Wednesday, February 20, 2013

What You Write is What You Get – Option to Acquire Interest in LLC Enforced as Written

What You Write is What You Get – Option to Acquire
Interest in LLC Enforced as Written

      On Valentine’s Day the New York Court of Appeals gave a significant gift to the holder of an option to acquire an interest in an LLC and not otherwise requiring compliance with the terms of the LLC’s operating agreement.  Long Term Care Holdings, LLC v.

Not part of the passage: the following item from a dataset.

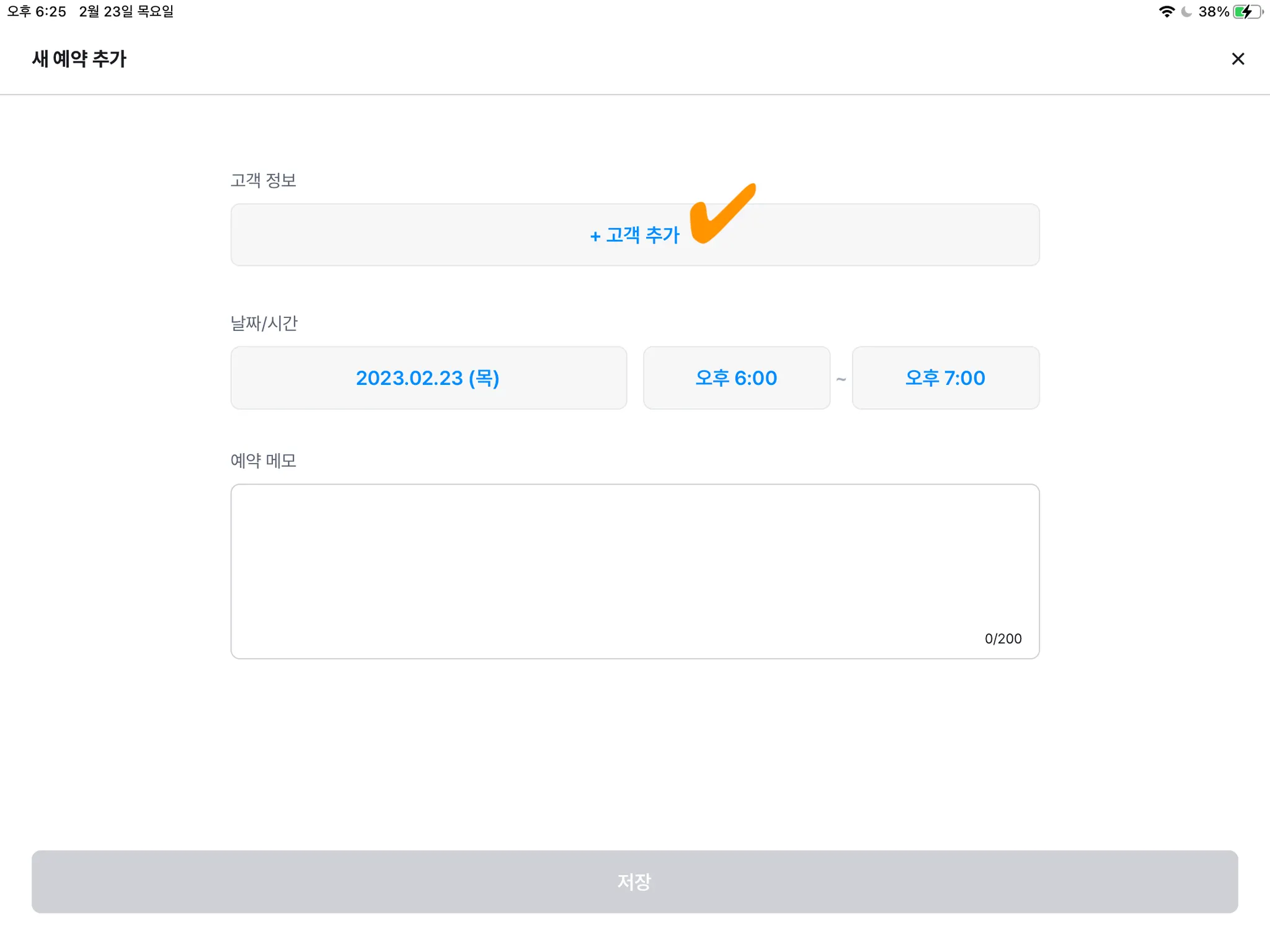Tap the 오후 6:25 status bar clock
Viewport: 1270px width, 952px height.
point(37,12)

Cammeby’s Funding, LLC, 2013 NY Slip Op 00951 (Feb. 14, 2013).
      Cammeby’s Funding LLC (“Funding”) is managed by Robin Schron (“Schron”).  Fundamental Long Term Care Holdings LLC (“Fundamental”) is owned by Grunstein and Forman.
      SWC Property Holding, LLC (“SWC”), originally controlled by Schron, had in 2003 acquired 26 nursing homes.  In 2006, Grunstein and Forman, through Fundamental, acquired those nursing homes.  While Fundamental had only $100 of contributed capital ($50 each from Grunstein and Forman), it borrowed the $10 million needed to buy the nursing homes.  Some six months after the sale of the nursing homes to Fundamental, it and Funding entered into an option permitting Funding to acquire a one-third interest in Fundamental for $1,000.  The option as well provided that upon its exercise Funding would be admitted as a member of Fundamental and contained a merger clause.

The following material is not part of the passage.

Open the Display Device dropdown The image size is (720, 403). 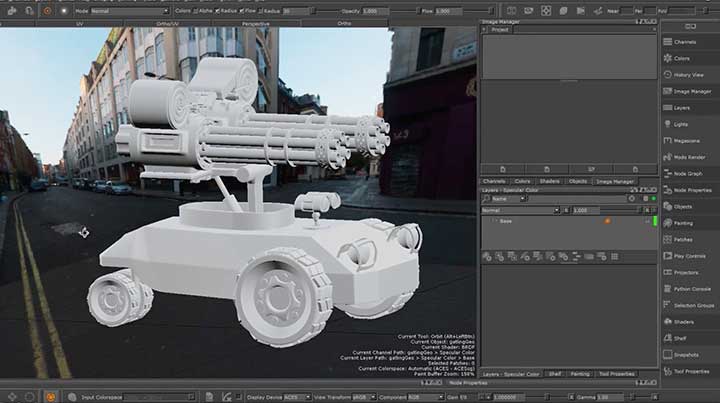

      Upon Funding’s delivery of its notice of exercise of the option, including a $1,000 certified check, Fundamental responded that Funding would as well need to pay the fair market value of a one-third interest in Fundamental, relying upon § 3.3 of its operating agreement, it providing in part:
Upon the issuance of any additional Interests, the Person to whom such Interests are issued shall make a capital contribution to the Company in respect of such issuance in an amount equal to at least the fair market value per Interest so issued.
That fair market value of a one-third interest was estimated to be $33 million.  Fundamental initiated a declaratory relief action to the effect that Funding had to comply with § 3.3 of its operating agreement.
      Noting that the option agreement was entered into between sophisticated parties, the Court of Appeals affirmed both the trial court and the Appellate Division.  The operating agreement, interpreted by its terms, set the acquisition price of $1,000.  It could have been provided that the complete exercise was dependent as well on satisfaction of the terms of the operating agreement, but it did not.  As for the argument that the sale of a $33 million interest for $1,000 is commercially unreasonably, the Court wrote that issues of reasonableness arise only when the contract is ambiguous, and this one was not.